Tuesday, February 26, 2013

Sharpening Iron


“You’re a day late,” said the man, grumpy from a long day at the office at he sat across the world from me. “Yes I know,” I reply. “And I don’t like to make excuses—” “Then don’t,” he snaps. I pause for a moment, considering. “Okay, fine: I do like making excuses. My schedule at the bike shop changed starting this week, and I’m still acclimating.” “Get on with it, then,” he muttered with a wave of his hand.


From "How to Train Your Dragon"
“As iron sharpens iron, so one person sharpens another,” (Prov. 27:17). A favorite verse of people who love community. Team it up with “Train a child in the way he should go, and when he is old he will not turn from it" (Prov. 22:6) and you’ve got the making of a real weapon.

See, when you sharpen a knife, you run the stone in the same direction each stroke; if you run it backwards, you can destroy much of the work you’ve just done. In much the same way, new Christians should feed only on the Word – because it’s new, and there’s a lot to learn, and the wisdom of the world can ruin what you’ve read if you take in worldly wisdom too soon.

But I think where we misstep is we keep on sharpening all our lives: we read the Scripture and only the Scripture, and talk to people we agree with, and put ourselves in front of ideas that we already agree with. The phrase “you can sharpen to too fine a point” didn’t spring up because it was wrong. Blades are made for cutting, and they are not doing what they were made for while they are being sharpened.

And when you do use them for what they’re made for, they dull, they become pitted and nicked, and sometimes they rust. Before they become useless they need to rest, oil, and sharpen again – but only so they can go back out and become dull, pitted, and nicked again.

See, when we reinforce what we already believe by putting in front of ourselves ideas that we already believe in, we do just that: reinforce what we already believe. We make it stronger. We shore up its battlements. We board up its windows and gates and strengthen it against opposing ideas. And that’s a very good thing.
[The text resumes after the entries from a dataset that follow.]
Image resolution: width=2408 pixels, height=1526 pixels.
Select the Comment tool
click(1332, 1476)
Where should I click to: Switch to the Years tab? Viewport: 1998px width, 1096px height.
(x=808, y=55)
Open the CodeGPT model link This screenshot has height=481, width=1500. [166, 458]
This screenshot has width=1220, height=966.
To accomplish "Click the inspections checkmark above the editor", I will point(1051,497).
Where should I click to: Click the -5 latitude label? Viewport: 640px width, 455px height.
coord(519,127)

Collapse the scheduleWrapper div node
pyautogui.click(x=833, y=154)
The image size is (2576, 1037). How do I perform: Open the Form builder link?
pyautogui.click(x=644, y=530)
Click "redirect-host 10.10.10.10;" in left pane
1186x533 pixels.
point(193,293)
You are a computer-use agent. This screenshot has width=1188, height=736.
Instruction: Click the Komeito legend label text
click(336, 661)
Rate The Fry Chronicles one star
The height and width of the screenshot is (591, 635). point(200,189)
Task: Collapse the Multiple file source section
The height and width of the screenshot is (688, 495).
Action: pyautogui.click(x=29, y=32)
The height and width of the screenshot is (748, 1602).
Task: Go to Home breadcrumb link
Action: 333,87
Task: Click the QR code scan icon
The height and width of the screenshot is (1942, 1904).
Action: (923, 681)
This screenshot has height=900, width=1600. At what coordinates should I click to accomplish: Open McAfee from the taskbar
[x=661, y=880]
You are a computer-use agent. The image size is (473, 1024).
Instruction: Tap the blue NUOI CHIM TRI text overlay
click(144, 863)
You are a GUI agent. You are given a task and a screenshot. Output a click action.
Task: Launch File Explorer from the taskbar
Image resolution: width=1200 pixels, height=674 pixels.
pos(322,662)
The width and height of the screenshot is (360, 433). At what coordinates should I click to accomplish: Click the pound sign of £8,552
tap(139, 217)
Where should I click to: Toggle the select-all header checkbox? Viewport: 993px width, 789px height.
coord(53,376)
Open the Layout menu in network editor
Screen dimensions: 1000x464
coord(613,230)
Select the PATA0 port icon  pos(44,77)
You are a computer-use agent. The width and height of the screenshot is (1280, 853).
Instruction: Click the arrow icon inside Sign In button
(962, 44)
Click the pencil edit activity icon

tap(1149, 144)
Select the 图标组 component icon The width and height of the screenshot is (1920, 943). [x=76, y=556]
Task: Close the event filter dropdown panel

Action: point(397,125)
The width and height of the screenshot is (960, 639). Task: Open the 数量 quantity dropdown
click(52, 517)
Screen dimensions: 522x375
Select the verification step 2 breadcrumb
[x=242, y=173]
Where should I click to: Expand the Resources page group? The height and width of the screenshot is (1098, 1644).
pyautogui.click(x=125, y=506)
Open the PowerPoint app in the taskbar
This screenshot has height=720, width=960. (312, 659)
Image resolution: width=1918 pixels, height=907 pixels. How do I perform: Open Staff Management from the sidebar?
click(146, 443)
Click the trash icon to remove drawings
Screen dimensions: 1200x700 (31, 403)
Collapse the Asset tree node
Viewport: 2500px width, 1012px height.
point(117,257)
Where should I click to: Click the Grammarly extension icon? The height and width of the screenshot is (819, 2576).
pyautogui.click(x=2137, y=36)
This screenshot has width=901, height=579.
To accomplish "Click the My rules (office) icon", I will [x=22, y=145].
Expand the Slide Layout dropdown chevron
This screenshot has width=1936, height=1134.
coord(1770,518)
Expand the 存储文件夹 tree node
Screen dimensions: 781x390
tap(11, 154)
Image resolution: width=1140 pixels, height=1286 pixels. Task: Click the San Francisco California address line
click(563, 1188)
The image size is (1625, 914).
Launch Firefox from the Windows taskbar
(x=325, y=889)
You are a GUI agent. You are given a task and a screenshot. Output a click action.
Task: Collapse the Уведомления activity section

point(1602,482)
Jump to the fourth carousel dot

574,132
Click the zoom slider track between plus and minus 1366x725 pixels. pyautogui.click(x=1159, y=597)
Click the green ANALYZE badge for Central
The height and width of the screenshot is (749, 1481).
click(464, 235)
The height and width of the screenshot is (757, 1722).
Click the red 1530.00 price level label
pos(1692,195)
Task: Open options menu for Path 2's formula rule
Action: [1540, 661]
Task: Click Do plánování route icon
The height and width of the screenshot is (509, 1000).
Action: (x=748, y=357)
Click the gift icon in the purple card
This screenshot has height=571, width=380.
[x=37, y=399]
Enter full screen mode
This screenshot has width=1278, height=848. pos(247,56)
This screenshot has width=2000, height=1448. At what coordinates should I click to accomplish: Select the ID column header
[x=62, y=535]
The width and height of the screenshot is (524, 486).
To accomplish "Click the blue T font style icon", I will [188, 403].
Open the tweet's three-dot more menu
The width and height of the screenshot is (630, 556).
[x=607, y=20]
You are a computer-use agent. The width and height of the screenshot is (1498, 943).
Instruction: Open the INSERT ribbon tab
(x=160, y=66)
Unless what we already believe is wrong.

Try as we might, we all often create God in our image; we believe God is a certain way, and we reinforce that belief through our thoughts, our cherry-picking Scripture texts, cherry-picking friends and interactions, and shore up and board up and build up and strengthen until God presents Himself to us in absolute fact and all our minds can do is ignore His truth because it opposes our firm belief.

“Thus you nullify the word of God for the sake of your tradition” Jesus said. Do you think the Pharisees didn’t have Scripture to back up their beliefs? Do you think they thought they were wrong? Do you think they didn’t have some people who agreed with them?

We need better criteria before we believe in God all the way to the second death.